The four Saad siblings of the Galilee Quartet, now based in Paris, delivered a unique performance at Milton Court in London, blending classical Western music with Eastern improvisation. The evening began with a strategic opener: Webern's lyrical love-letter Langsamer Satz, the only classical work on the programme. It was as though the quartet wanted to prove they could play it straight, before travelling further and further away from traditional textures and instruments, trading acoustic performance for microphones, swapping strings for voices, percussion and oud.
Formed in 2011, the Palestinian ensemble was forced into hiatus in 2013 when eldest brother Omar was summoned for military conscription by Israel's IDF. Refusing to serve, he was imprisoned as a conscientious objector. The quartet are currently based in Paris, honing their signature blend of east-meets-west music-making.
By the final two pieces, music stands had disappeared too. "We improvise!" Mostafa declared. And, with nothing between them, the siblings at last began to play as they talked: bantering, bickering and sparking off one another, alert to shifting currents of energy and mood in two works composed (like the bulk of the programme) by Mostafa himself: an evocative fusion of Western techniques and colours allied to singing Arabic melodies, clustered with expressive, ornamental detail.

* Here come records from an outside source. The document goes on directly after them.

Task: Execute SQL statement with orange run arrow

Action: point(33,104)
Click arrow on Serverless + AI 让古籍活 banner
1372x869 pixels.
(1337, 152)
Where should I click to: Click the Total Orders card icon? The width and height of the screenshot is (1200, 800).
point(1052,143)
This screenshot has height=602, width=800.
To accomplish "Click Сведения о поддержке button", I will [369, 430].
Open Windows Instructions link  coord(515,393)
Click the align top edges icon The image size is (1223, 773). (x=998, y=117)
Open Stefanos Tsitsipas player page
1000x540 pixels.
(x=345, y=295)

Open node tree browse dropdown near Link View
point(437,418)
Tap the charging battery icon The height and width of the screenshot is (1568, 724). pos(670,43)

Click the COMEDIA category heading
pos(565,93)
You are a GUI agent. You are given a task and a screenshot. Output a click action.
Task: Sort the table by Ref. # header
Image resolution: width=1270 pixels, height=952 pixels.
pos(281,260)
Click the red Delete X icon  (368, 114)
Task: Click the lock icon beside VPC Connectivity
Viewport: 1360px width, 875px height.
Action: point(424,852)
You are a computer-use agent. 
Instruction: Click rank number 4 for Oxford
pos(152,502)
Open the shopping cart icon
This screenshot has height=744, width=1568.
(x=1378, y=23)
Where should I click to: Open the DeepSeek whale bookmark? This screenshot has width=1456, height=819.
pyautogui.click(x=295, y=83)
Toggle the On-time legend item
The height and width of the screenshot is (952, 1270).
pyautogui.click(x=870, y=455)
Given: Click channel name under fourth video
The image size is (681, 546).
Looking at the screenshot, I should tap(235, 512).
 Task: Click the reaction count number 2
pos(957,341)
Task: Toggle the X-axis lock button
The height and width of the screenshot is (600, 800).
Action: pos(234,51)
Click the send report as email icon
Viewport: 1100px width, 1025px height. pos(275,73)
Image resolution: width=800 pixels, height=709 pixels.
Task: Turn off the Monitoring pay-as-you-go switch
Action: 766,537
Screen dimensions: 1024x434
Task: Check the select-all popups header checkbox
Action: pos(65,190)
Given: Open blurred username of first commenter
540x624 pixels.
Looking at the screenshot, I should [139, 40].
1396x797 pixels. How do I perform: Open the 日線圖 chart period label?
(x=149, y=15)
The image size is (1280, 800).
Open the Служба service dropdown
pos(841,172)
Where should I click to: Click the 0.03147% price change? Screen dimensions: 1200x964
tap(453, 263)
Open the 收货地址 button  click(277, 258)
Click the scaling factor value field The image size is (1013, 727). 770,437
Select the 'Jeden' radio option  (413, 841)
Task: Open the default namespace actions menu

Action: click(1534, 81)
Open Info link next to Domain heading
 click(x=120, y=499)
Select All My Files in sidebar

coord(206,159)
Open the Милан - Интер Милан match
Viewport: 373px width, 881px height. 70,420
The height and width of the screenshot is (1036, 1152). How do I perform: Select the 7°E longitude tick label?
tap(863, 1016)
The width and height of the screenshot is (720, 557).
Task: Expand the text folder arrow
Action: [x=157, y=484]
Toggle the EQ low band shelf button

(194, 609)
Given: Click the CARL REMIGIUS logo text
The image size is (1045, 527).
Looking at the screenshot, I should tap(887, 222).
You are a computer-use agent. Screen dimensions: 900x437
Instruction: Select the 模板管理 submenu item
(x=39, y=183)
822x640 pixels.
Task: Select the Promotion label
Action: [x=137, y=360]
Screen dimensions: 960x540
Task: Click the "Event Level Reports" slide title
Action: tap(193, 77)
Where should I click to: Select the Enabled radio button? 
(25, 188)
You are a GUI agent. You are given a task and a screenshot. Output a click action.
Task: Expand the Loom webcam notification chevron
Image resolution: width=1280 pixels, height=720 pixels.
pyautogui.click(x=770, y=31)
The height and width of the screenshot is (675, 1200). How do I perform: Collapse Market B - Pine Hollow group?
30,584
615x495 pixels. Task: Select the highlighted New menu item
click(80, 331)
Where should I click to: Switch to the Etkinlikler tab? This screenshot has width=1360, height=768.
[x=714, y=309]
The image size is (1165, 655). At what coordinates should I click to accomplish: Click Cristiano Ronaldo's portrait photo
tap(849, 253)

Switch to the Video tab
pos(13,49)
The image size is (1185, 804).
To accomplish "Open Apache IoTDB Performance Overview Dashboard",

But much of the evening felt like a work in progress. The Webern was pallid, tuning unsettled and texture ungrounded. Arrangements of Fairouz's Yallah Tnam Rima and Asmahan's Ya Habibi Ta'ala and Emta Hata'raf (all sung with vulnerable, rapt beauty by cellist Tibah) failed to exploit the available instruments. Only Gandhi's Sama'l Eitab – bringing worlds together in a brooding "song of reproach", now flirting with a Piazzolla tango, now a baroque violin cadenza – began to explore what he described as the group's "complicated story as musicians and human beings".